**Written task**
Copy the records word for word, from the very first line through the line that contains "The width and height of the screenshot is (944, 693).", with that line included.

**Recorded information**
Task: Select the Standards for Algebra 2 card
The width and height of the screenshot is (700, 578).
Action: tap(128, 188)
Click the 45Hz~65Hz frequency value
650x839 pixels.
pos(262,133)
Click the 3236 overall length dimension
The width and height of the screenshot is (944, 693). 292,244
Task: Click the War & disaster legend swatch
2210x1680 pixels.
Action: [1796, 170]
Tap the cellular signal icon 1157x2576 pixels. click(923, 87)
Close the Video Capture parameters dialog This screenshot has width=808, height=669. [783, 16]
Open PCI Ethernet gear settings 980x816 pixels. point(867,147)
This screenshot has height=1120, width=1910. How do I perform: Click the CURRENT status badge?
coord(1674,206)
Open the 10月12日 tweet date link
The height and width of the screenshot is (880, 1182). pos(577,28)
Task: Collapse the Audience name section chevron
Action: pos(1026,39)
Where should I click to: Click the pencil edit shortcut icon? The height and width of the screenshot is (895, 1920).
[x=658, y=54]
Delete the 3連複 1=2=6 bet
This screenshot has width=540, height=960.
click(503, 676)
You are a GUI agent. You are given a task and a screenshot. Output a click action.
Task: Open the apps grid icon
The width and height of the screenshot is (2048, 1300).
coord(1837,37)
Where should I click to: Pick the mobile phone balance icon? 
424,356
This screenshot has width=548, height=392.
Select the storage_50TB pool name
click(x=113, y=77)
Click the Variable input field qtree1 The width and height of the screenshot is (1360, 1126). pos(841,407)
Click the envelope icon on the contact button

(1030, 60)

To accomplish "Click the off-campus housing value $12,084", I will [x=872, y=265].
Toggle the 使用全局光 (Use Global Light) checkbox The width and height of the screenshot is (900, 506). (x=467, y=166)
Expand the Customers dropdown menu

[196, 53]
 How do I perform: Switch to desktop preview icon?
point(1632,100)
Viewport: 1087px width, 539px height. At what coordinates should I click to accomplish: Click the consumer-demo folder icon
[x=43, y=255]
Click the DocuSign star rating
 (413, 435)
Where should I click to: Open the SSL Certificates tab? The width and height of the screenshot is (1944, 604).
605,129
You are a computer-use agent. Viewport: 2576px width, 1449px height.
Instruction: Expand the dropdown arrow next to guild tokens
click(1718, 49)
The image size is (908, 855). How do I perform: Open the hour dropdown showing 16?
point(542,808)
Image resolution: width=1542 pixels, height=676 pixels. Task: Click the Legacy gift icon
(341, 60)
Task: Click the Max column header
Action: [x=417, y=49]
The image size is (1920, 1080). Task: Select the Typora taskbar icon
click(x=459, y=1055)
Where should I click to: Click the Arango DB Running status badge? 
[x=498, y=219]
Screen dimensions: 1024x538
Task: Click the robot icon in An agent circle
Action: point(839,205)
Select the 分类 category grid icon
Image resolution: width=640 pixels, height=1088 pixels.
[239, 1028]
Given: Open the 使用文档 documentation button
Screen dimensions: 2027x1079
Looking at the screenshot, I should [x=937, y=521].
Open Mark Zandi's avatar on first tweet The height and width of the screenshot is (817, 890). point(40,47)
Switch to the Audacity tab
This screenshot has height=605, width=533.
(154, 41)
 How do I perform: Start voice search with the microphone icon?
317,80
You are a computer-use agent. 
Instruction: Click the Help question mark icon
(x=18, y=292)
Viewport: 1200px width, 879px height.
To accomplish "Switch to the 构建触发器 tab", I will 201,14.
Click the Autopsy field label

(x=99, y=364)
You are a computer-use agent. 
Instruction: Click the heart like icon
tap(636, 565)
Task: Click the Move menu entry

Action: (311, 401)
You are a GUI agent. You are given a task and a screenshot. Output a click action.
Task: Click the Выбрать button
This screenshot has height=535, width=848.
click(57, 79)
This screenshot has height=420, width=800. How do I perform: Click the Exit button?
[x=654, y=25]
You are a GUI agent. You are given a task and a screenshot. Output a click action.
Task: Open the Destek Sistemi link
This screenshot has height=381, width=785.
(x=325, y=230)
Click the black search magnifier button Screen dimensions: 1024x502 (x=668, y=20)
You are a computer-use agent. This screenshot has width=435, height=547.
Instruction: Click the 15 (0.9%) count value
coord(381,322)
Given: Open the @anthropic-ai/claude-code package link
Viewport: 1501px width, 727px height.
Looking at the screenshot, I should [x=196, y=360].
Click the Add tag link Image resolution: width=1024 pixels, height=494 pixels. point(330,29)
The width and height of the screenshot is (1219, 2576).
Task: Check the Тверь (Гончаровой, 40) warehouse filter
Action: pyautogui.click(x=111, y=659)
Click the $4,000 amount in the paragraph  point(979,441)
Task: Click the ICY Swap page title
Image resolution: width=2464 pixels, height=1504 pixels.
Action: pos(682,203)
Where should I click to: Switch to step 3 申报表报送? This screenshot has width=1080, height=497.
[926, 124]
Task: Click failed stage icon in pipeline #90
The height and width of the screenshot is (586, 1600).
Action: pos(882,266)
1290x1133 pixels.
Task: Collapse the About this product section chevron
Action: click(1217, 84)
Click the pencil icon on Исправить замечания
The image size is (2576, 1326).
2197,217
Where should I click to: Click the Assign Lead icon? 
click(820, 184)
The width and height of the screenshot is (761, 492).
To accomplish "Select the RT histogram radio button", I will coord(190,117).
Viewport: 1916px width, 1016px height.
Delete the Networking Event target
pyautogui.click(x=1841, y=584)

**Right answer**
Task: Select the Standards for Algebra 2 card
The width and height of the screenshot is (700, 578).
Action: tap(128, 188)
Click the 45Hz~65Hz frequency value
650x839 pixels.
pos(262,133)
Click the 3236 overall length dimension
The width and height of the screenshot is (944, 693). 292,244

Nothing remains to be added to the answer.